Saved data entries
-*-

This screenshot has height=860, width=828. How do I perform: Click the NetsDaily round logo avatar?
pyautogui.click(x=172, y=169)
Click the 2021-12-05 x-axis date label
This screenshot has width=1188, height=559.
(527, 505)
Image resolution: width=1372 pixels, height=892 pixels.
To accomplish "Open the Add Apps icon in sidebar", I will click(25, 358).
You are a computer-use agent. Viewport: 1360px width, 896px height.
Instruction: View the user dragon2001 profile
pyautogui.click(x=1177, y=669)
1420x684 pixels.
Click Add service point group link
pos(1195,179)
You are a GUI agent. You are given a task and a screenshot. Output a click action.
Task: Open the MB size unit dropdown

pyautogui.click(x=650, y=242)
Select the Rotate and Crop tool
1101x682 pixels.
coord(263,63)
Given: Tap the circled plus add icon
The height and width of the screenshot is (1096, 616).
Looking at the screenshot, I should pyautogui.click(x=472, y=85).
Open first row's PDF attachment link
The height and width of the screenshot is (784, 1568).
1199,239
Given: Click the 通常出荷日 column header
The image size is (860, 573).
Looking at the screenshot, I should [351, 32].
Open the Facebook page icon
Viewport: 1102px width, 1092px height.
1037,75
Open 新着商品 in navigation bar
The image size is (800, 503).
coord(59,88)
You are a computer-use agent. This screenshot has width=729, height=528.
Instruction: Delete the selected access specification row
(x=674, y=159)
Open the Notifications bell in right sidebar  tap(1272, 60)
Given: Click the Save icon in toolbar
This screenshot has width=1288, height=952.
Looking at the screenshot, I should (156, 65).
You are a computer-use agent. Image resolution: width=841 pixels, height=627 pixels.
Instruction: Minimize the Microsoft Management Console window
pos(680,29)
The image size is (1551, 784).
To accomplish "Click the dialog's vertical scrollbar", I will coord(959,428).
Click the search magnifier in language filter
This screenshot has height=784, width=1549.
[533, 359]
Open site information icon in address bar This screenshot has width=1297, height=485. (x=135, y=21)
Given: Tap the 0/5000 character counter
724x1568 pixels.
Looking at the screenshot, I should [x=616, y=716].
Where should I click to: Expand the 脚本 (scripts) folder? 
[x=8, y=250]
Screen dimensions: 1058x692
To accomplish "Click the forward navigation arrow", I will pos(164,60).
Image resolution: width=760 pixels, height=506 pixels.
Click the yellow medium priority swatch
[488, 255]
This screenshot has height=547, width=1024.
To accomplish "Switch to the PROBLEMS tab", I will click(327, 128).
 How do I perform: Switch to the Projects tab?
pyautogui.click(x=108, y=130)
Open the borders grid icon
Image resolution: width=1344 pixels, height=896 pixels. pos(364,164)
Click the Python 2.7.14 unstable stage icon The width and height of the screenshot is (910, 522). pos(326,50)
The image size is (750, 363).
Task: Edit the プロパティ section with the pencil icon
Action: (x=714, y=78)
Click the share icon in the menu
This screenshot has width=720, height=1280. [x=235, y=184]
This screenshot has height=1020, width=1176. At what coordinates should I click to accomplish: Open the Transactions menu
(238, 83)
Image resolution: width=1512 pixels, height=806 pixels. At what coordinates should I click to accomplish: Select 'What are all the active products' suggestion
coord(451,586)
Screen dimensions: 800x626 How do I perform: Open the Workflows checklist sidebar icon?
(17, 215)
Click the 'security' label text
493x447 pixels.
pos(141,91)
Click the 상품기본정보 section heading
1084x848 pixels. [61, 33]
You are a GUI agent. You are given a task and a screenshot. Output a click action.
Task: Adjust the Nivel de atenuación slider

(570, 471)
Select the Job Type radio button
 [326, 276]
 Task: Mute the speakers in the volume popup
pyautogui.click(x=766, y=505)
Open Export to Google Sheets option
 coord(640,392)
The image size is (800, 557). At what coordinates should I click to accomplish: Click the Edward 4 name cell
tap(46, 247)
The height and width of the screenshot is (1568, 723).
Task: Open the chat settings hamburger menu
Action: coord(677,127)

-*-

- _Directive_:
Copy out every line of the data above, word for word.

- _Complete output_:
This screenshot has height=860, width=828. How do I perform: Click the NetsDaily round logo avatar?
pyautogui.click(x=172, y=169)
Click the 2021-12-05 x-axis date label
This screenshot has width=1188, height=559.
(527, 505)
Image resolution: width=1372 pixels, height=892 pixels.
To accomplish "Open the Add Apps icon in sidebar", I will click(25, 358).
You are a computer-use agent. Viewport: 1360px width, 896px height.
Instruction: View the user dragon2001 profile
pyautogui.click(x=1177, y=669)
1420x684 pixels.
Click Add service point group link
pos(1195,179)
You are a GUI agent. You are given a task and a screenshot. Output a click action.
Task: Open the MB size unit dropdown

pyautogui.click(x=650, y=242)
Select the Rotate and Crop tool
1101x682 pixels.
coord(263,63)
Given: Tap the circled plus add icon
The height and width of the screenshot is (1096, 616).
Looking at the screenshot, I should pyautogui.click(x=472, y=85).
Open first row's PDF attachment link
The height and width of the screenshot is (784, 1568).
1199,239
Given: Click the 通常出荷日 column header
The image size is (860, 573).
Looking at the screenshot, I should [351, 32].
Open the Facebook page icon
Viewport: 1102px width, 1092px height.
1037,75
Open 新着商品 in navigation bar
The image size is (800, 503).
coord(59,88)
You are a computer-use agent. This screenshot has width=729, height=528.
Instruction: Delete the selected access specification row
(x=674, y=159)
Open the Notifications bell in right sidebar  tap(1272, 60)
Given: Click the Save icon in toolbar
This screenshot has width=1288, height=952.
Looking at the screenshot, I should (156, 65).
You are a computer-use agent. Image resolution: width=841 pixels, height=627 pixels.
Instruction: Minimize the Microsoft Management Console window
pos(680,29)
The image size is (1551, 784).
To accomplish "Click the dialog's vertical scrollbar", I will coord(959,428).
Click the search magnifier in language filter
This screenshot has height=784, width=1549.
[533, 359]
Open site information icon in address bar This screenshot has width=1297, height=485. (x=135, y=21)
Given: Tap the 0/5000 character counter
724x1568 pixels.
Looking at the screenshot, I should [x=616, y=716].
Where should I click to: Expand the 脚本 (scripts) folder? 
[x=8, y=250]
Screen dimensions: 1058x692
To accomplish "Click the forward navigation arrow", I will pos(164,60).
Image resolution: width=760 pixels, height=506 pixels.
Click the yellow medium priority swatch
[488, 255]
This screenshot has height=547, width=1024.
To accomplish "Switch to the PROBLEMS tab", I will click(327, 128).
 How do I perform: Switch to the Projects tab?
pyautogui.click(x=108, y=130)
Open the borders grid icon
Image resolution: width=1344 pixels, height=896 pixels. pos(364,164)
Click the Python 2.7.14 unstable stage icon The width and height of the screenshot is (910, 522). pos(326,50)
The image size is (750, 363).
Task: Edit the プロパティ section with the pencil icon
Action: (x=714, y=78)
Click the share icon in the menu
This screenshot has width=720, height=1280. [x=235, y=184]
This screenshot has height=1020, width=1176. At what coordinates should I click to accomplish: Open the Transactions menu
(238, 83)
Image resolution: width=1512 pixels, height=806 pixels. At what coordinates should I click to accomplish: Select 'What are all the active products' suggestion
coord(451,586)
Screen dimensions: 800x626 How do I perform: Open the Workflows checklist sidebar icon?
(17, 215)
Click the 'security' label text
493x447 pixels.
pos(141,91)
Click the 상품기본정보 section heading
1084x848 pixels. [61, 33]
You are a GUI agent. You are given a task and a screenshot. Output a click action.
Task: Adjust the Nivel de atenuación slider

(570, 471)
Select the Job Type radio button
 [326, 276]
 Task: Mute the speakers in the volume popup
pyautogui.click(x=766, y=505)
Open Export to Google Sheets option
 coord(640,392)
The image size is (800, 557). At what coordinates should I click to accomplish: Click the Edward 4 name cell
tap(46, 247)
The height and width of the screenshot is (1568, 723).
Task: Open the chat settings hamburger menu
Action: coord(677,127)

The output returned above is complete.